A fine Ottocento, primi Novecento, la bicicletta era il mezzo di trasporto di massa, non era un gioco ma una necessità.
Un giorno il padre acquistò dal medico del paese una bici sgangherata ma efficiente e fu così che Alfonsina imparò a pedalare e a gareggiare di nascosto fin da ragazzina. Ai genitori diceva che andava a messa e invece partecipava a delle competizioni.
Quindi chilometro dopo chilometro, Alfonsina iniziò a diventare popolare. A casa però la posero ad un bivio: o ti sposi e fai quel che ti pare oppure scendi dalla bicicletta.
Così a 24 anni (nel 1915) si sposò e per regalo di nozze, dallo sposo, invece che un anello, ricevette una bicicletta da corsa. Nel 1917 si recò a Milano alla sede della Gazzetta dello Sport per iscriversi al Giro della Lombardia. Il regolamento non lo vietava e forse sperava che fosse venuto il momento di sfidare gli uomini sul loro stesso campo.
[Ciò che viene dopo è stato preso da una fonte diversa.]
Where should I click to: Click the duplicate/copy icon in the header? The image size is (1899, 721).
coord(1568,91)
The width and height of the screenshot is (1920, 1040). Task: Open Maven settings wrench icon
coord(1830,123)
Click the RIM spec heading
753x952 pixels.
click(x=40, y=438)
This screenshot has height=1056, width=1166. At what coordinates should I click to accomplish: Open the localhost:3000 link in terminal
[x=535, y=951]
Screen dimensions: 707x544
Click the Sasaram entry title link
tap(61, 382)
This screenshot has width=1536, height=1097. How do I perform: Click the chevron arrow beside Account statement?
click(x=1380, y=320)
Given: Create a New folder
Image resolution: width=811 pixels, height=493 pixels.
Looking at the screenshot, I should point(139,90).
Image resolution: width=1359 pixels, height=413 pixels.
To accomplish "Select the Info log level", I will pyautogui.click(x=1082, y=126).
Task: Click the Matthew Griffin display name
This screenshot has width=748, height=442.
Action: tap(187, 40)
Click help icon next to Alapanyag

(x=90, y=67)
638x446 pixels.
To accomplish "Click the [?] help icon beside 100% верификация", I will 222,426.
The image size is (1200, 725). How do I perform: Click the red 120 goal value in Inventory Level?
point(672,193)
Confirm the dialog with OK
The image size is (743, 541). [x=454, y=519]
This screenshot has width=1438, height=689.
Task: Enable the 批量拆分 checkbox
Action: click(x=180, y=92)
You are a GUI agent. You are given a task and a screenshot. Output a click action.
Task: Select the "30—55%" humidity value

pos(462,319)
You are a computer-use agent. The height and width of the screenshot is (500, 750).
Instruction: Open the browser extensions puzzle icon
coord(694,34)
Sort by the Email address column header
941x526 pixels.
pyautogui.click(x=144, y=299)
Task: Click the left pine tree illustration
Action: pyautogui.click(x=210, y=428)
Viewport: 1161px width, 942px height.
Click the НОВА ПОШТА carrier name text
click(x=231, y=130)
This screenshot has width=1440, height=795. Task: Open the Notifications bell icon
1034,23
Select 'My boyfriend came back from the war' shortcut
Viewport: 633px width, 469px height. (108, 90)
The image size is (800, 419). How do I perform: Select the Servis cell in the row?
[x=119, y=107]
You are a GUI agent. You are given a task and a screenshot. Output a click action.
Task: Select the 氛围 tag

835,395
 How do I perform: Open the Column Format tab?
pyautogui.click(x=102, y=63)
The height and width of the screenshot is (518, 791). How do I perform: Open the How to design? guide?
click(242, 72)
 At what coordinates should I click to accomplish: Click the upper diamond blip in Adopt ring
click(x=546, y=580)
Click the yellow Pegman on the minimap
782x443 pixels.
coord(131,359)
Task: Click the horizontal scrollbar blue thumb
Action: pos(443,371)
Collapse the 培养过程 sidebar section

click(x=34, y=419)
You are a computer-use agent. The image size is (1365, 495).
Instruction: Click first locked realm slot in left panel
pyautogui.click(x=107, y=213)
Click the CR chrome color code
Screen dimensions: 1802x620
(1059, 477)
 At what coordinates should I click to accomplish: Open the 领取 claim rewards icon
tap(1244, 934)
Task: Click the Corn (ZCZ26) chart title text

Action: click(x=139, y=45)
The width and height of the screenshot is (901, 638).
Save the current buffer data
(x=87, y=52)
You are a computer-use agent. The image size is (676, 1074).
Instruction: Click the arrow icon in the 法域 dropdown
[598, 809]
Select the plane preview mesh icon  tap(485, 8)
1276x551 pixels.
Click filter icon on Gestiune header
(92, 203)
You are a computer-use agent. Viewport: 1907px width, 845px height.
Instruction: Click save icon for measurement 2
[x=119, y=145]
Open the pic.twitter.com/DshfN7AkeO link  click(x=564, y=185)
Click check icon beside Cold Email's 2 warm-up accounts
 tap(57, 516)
Nel 1924 il marito viene ricoverato in manicomio e a quel punto spettava a lei sostenere le spese mediche del marito, e per farlo dovette puntare su stessa: decise di partecipare al Giro d’Italia, che voleva dire guadagnare soldi oltre che stima e fiducia. Venne accettata a gareggiare fra scetticismo e curiosità.
Durante il Giro compie regolarmente 4 tappe però, nella tappa L’Aquila-Perugia, arriva fuori tempo massimo. A quel punto i giudici si dividono in due fazioni: chi vuole estrometterla e chi è favorevole a farla proseguire. Il direttore della Gazzetta, Emilio Colombo, che aveva permesso la partecipazione di Alfonsina al Giro e aveva capito quale curiosità suscitasse nel pubblico, propone un compromesso: ad Alfonsina sarà consentito proseguire la corsa, ma non è più considerata in gara.